Charles James Bowles (March 15, 1917, in Norwood, Massachusetts, United States – December 23, 2003, in Newton, North Carolina, United States) was an American right-handed Major League Baseball (MLB) pitcher who played for the Philadelphia Athletics in 1943 and 1945. He later managed in the minor leagues.

==Playing career==
Bowles began his professional career in 1937 with the Beckley Bengals, at the age of 20. He went 16–7 with a 3.83 ERA in 27 games (19 starts) that year. He spent 1938 with the Welch Miners and Bluefield Blue–Grays, going a combined 8–11 with a 5.20 ERA in 27 games. He played with Welch again in 1939, going 9–8 with a 5.43 ERA in 20 games (16 starts).

He went 6–3 with a 5.81 ERA in 23 games for the Monroe White Sox in 1940. In 1941, he played for the Monroe White Sox and El Dorado Oilers, going a combined 8–13 with a 6.14 ERA. He split the 1942 season between the Lancaster Red Roses and Richmond Colts, going a combined 10–13 with an unknown overall ERA. His ERA with the Red Roses, however, was 3.22.

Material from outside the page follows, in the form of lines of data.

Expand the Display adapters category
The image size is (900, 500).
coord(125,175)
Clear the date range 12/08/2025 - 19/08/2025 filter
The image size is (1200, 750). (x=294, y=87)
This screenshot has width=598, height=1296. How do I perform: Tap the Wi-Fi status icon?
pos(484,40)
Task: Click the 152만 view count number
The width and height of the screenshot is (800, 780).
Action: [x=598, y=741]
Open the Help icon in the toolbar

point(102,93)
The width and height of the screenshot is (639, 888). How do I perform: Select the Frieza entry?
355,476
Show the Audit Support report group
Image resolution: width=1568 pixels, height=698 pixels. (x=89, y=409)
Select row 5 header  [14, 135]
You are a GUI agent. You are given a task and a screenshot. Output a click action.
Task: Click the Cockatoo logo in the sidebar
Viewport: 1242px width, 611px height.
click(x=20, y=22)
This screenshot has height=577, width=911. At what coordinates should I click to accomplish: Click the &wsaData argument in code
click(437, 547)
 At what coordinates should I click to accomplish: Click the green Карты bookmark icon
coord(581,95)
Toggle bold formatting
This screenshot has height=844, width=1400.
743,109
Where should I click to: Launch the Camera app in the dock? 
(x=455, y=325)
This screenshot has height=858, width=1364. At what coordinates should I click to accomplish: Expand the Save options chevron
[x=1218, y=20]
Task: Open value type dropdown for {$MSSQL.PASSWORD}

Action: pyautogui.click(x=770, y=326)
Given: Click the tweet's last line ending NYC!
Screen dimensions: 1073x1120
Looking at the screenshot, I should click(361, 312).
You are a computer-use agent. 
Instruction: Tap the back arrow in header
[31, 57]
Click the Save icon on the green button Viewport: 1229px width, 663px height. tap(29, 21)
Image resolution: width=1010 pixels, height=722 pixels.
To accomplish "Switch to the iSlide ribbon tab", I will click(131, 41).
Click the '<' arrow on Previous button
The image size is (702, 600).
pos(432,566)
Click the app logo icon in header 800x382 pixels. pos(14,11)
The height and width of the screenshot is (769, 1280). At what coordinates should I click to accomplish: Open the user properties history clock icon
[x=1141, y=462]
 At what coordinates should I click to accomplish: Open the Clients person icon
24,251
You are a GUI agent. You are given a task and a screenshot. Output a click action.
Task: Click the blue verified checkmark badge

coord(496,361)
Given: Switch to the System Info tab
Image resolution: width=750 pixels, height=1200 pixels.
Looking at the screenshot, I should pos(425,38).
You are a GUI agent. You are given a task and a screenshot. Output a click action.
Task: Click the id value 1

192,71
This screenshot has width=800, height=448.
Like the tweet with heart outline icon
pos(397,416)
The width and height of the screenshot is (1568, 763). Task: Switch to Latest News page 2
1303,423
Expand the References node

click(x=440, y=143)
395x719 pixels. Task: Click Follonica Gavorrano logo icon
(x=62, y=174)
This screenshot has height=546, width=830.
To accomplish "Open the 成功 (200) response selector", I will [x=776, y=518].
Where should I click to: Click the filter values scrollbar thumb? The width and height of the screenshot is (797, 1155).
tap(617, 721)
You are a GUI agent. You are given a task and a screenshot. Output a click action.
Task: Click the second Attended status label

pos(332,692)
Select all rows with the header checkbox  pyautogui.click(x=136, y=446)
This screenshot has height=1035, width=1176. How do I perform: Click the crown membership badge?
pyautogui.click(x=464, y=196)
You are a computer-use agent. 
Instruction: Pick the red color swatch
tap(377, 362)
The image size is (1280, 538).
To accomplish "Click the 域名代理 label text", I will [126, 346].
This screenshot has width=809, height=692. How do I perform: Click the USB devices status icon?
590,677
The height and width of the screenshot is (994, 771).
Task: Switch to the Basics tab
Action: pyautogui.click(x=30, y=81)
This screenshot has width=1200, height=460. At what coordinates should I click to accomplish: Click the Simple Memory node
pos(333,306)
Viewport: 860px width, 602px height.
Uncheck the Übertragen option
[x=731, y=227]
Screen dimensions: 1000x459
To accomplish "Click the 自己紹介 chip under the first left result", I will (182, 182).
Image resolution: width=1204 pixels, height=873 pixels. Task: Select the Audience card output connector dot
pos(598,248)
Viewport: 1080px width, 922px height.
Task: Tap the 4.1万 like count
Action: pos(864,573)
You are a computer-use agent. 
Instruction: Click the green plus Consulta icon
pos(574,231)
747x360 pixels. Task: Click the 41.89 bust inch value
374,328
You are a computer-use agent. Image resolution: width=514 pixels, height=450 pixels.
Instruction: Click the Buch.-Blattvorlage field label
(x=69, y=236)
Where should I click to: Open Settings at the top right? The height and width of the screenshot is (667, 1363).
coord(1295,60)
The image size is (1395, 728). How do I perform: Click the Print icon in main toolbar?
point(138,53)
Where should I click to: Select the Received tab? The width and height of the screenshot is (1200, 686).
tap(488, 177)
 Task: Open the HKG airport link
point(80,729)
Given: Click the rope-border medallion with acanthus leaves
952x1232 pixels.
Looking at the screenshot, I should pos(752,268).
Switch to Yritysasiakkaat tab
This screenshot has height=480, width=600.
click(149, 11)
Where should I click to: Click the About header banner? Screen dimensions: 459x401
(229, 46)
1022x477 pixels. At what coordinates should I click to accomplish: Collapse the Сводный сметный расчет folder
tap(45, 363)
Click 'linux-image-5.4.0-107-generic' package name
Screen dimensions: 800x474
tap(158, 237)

He spent most of 1943 with the Red Roses, going 19–14 with a 3.52 ERA. On September 25, 1943, he made his big league debut. He started two games with the Athletics that year, going 1–1 with a 3.00 ERA. He did not play in 1944, and he made eight appearances for the Athletics in 1945, starting four of the games. That year, he went 0–3 with a 5.13 ERA. On September 19, 1945, he appeared in his final big league game.

Although his major league career was over, his professional career was not. He split 1946 between the Red Roses and Atlanta Crackers, going 2–5 in 24 games. With the St. Petersburg Saints in 1947, he went 14–14 with a 3.35 ERA. He was with the Palatka Azaleas and St. Petersburg Saints in 1948, going a combined 8–7 with a 4.44 ERA in 33 games. He spent part of the year as the Azaleas' manager, his first foray into minor league managing.

In 1949, he was one of a few managers for the Salisbury Pirates. He did not play at all that year. Similarly, he did not play in 1950, as he served as the Waterbury Timers manager for part of the season. Again, in 1951 he did not play at all, as he served as manager of the Granite Falls Graniteers for part of the season.

He resumed playing in 1952, though on a limited basis - in 1952 with the Charleston Senators, he went 0–1 with a 58.50 ERA in two games. He also managed the Hickory Rebels for part of the 1952 season. He played in 23 games, making six starts, for the
Wilkes-Barre Barons in 1953, going 4–2 with a 3.08 ERA. He finished his career in 1954, appearing in one game for the Winston-Salem Twins.

Overall, he went 1–4 with a 4.38 ERA in 10 major league games (six starts). In the minors, he went 105–98 with an ERA around 4.28 in 324 games.